Kelly’s appreciation for the Quakerly notion of a “concern” is essential for understanding how one’s soul can be tendered and commissioned into a suffering world without being utterly consumed by its seemingly infinite needs. Although one develops a sensitivity towards all earthly plights, our task is not to attend to them all, but rather to discern which ones specifically demand our active engagement. He writes that “concern particularizes this cosmic tenderness. It brings to a definite focus in some concrete task all that experience of love and responsibility which might evaporate, in its broad generality, into vague yearnings for a golden paradise." In this way, discerning concerns protects us from being overburdened and underutilized, ensuring that we are not consumed by either the endlessness of work to be done nor the enormity of our overwhelming feelings about it. We can regard the concerns set before us as distilled expressions of God’s care for the world, and our action as a conduit for God’s responsive action.

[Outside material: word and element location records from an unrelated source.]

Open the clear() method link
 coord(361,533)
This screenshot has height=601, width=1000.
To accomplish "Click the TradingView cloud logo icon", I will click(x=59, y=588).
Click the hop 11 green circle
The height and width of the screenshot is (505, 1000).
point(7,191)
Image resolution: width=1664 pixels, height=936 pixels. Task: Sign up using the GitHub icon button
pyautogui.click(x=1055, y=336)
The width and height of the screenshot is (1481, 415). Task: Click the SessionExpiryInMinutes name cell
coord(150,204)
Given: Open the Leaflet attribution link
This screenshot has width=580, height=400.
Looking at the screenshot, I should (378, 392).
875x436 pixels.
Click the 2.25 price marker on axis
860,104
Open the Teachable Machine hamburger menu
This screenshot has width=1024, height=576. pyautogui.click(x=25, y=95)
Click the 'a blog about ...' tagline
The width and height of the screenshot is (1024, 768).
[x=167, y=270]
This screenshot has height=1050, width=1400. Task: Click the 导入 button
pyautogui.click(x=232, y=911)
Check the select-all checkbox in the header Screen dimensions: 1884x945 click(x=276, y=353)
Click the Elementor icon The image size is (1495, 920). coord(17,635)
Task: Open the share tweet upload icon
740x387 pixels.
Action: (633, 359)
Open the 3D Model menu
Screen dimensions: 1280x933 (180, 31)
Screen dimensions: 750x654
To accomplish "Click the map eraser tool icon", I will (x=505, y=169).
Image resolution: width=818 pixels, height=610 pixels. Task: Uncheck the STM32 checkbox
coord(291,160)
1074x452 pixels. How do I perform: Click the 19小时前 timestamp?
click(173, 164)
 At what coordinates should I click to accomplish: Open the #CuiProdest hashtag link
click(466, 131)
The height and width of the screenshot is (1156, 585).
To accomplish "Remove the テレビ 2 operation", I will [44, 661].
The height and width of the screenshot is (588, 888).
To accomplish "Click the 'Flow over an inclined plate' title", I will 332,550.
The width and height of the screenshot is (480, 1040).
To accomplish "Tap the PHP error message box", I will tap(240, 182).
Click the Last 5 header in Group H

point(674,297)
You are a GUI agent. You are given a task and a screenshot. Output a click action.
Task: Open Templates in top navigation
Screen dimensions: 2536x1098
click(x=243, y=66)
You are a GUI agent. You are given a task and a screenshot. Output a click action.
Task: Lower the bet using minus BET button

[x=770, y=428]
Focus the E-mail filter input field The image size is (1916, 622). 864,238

Many of us are simultaneously hounded by the heavy burden of responsibility to the world around us and haunted by our inability to do more. At first glance, Kelly’s exhortation to listen for God’s knock at the door of our life and devote ourselves wholly to the one who finds us when we open it can feel like retreating from these realities, but he rejects such binary reductions. Indeed, such devotion reorders our lives in a way that relativizes these matters, but does not replace them. Steeped in awareness of God’s eternal faithfulness to the troubles of this world, we even begin to share in such tenderness more and more, but from the steady ground of God’s Eternal Now rather than the shaky territory of the ever-changing present. Instead of being drowned in the endless waves of the world’s infinite demands, we are gifted the clarity of concerns set distinctly before us as a means of participating in God’s response to the world. Ultimately, this imbues us with a share in the “Cosmic Patience” which frees us to find hope beyond the immediate outcomes of our efforts, trusting they are part of a much larger whole that can only be finished by God. And so it is from this place of deep peace, rather than frenzied desperation, that we meet the world each day, as well as the God who devotedly loves it.